● Text
- - - -

Exhibit 10.02
CONFIDENTIAL AGREEMENT AND RELEASE
In consideration of their mutual promises set forth in this
Confidential Agreement and Release ("Agreement and Release"), Xxxxxxxxx X. Xxxxx
and Equitable Resources, Inc. (ERI), intending to be legally bound, hereby agree
as follows:
1. Xxxxxxxxx X. Xxxxx does hereby voluntarily retire from ERI effective
as of August 1, 1997 ("Retirement Date"). It is mutually agreed that the certain
Employment Agreement dated as of March 18, 1988 and amended and restated on
March 15, 1996 between Xx. Xxxxx and ERI ("Employment Agreement") is hereby
terminated as of August 1, 1997, and ERI and Xx. Xxxxx shall have no further
obligations to each other thereunder, it being understood and agreed that,
except as expressly provided herein, the relationship between ERI and Xx. Xxxxx
shall be governed only by the terms of this Agreement and Release.

- - - -

● Data to examine

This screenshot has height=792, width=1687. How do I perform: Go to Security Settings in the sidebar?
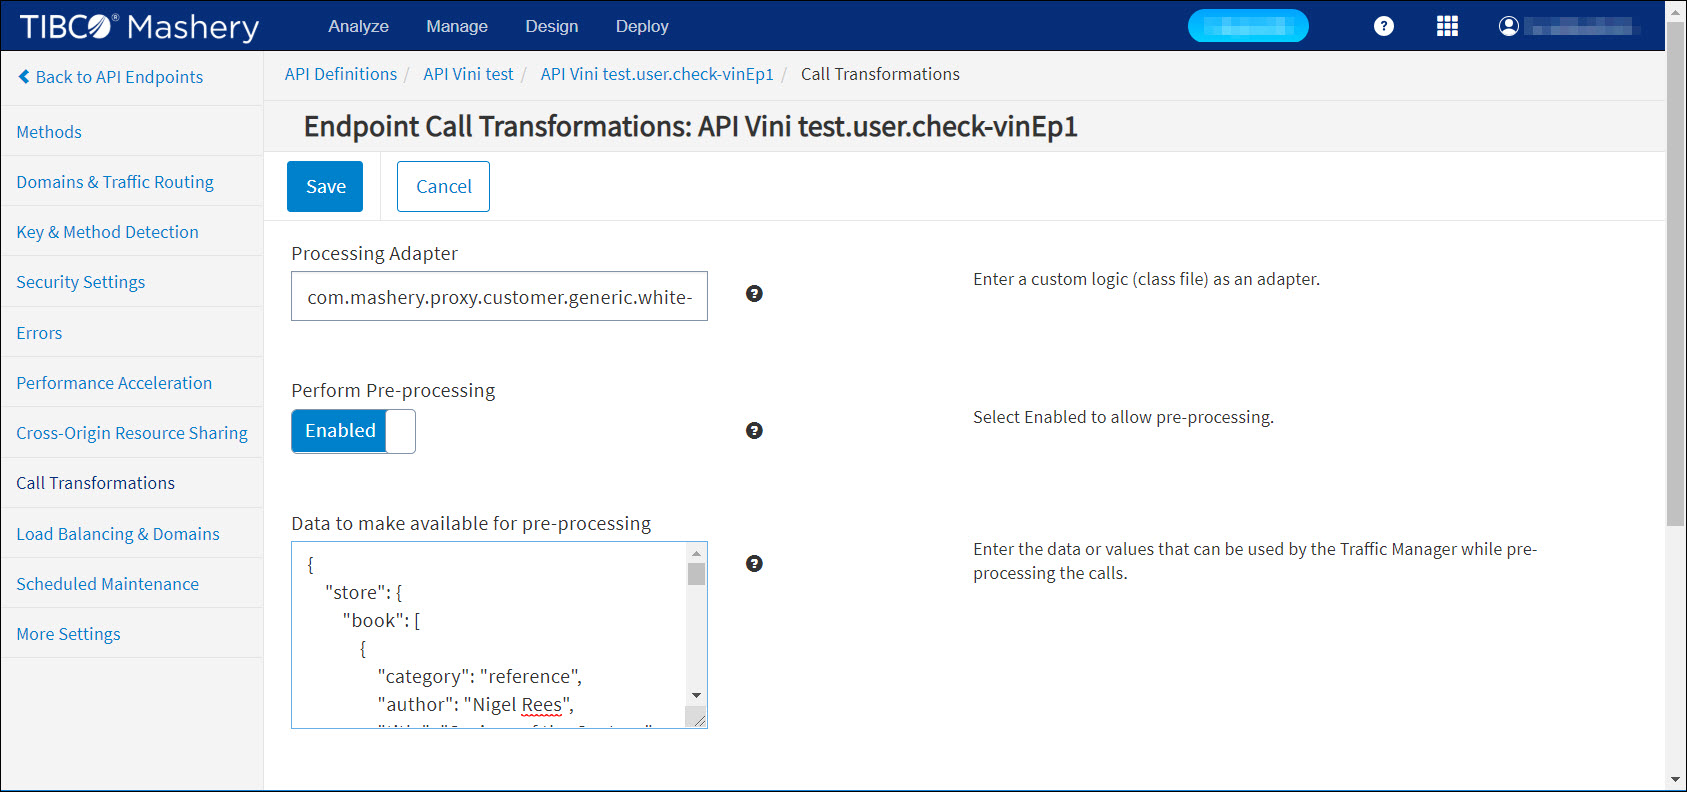(x=80, y=282)
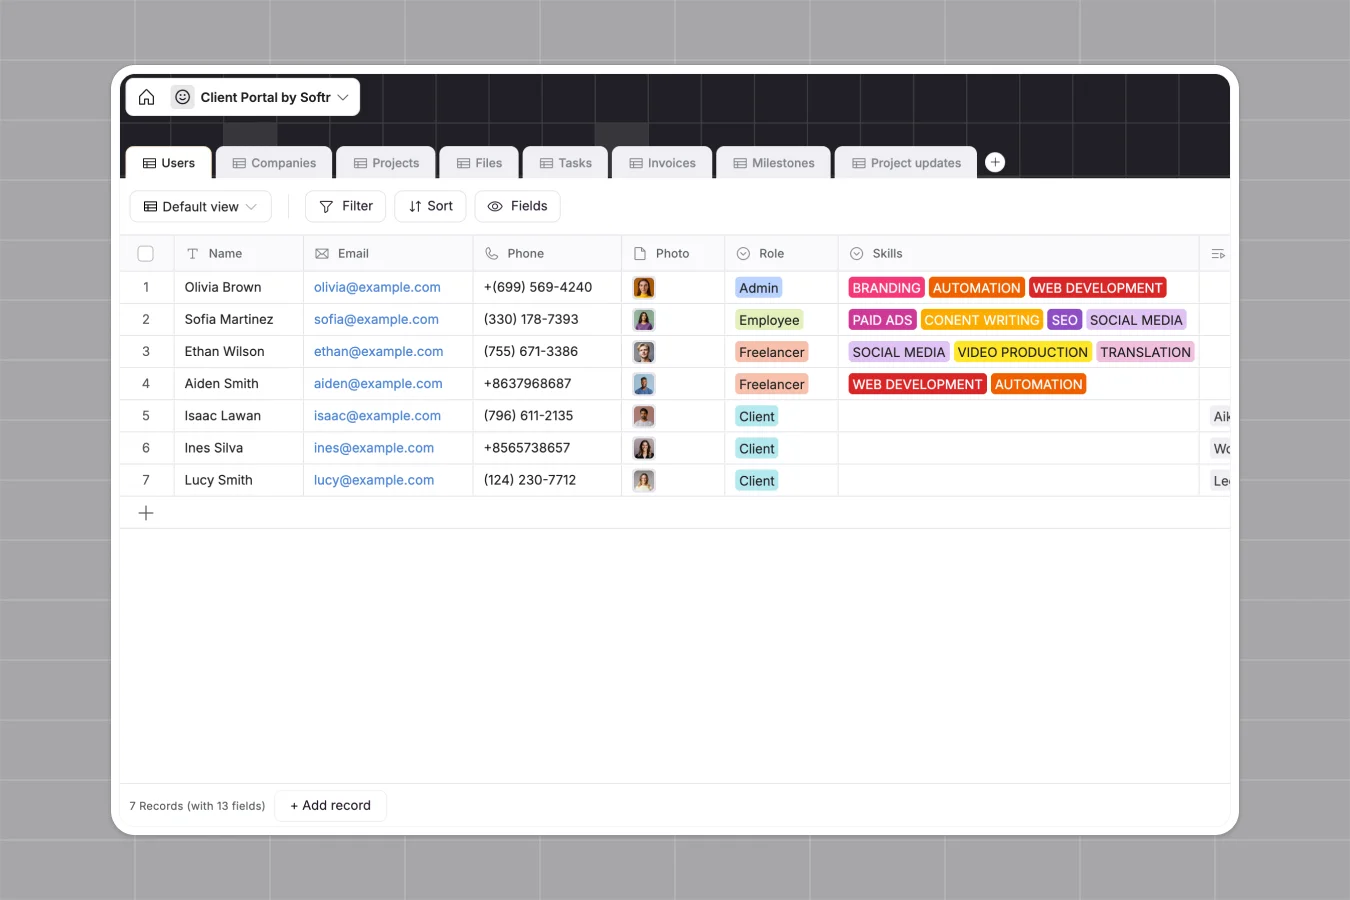Click the Add record button
This screenshot has height=900, width=1350.
point(330,805)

- - - -

● Work to complete
[1] Copy out the stretch of the release agreement from "Exhibit 10.02" through "Agreement and Release.".
[2] Continue the release agreement from where it stops.

● Responses in order
[1]
Exhibit 10.02
CONFIDENTIAL AGREEMENT AND RELEASE
In consideration of their mutual promises set forth in this
Confidential Agreement and Release ("Agreement and Release"), Xxxxxxxxx X. Xxxxx
and Equitable Resources, Inc. (ERI), intending to be legally bound, hereby agree
as follows:
1. Xxxxxxxxx X. Xxxxx does hereby voluntarily retire from ERI effective
as of August 1, 1997 ("Retirement Date"). It is mutually agreed that the certain
Employment Agreement dated as of March 18, 1988 and amended and restated on
March 15, 1996 between Xx. Xxxxx and ERI ("Employment Agreement") is hereby
terminated as of August 1, 1997, and ERI and Xx. Xxxxx shall have no further
obligations to each other thereunder, it being understood and agreed that,
except as expressly provided herein, the relationship between ERI and Xx. Xxxxx
shall be governed only by the terms of this Agreement and Release.

[2]
2. Xx. Xxxxx will continue to comply with his obligations of Non
Competition and Confidentiality as set forth in the Employment Agreement, which
provisions are incorporated herein by reference, for a three-year period after
the Retirement Date, ending July 31, 2000. Xx. Xxxxx shall not, without the
written consent of ERI, for a period of three years from the Retirement Date,
directly or indirectly, for the benefit of an employer or others, employ,
attempt to employ, solicit for employment, or in any other way, assist in
employment or hire as an employee, agent, consultant, contractor, or otherwise,
any employee of ERI or any affiliate nor solicit or induce any such employee to
leave ERI or any affiliate for any reason whatsoever. Xx. Xxxxx shall not act in
any capacity, directly or indirectly, to provide information or services to any
third party in any way relating to ERI without ERI's prior written consent.
3. Xx. Xxxxx will be paid his remaining unused 1997 vacation, if any,
from which required tax withholdings will be made. This amount will be included
in his final regular pay check.
4. All stock options granted to Xx. Xxxxx under any ERI plan, whether
vested or unvested, were forfeited on the Retirement Date and are of no further
force or effect.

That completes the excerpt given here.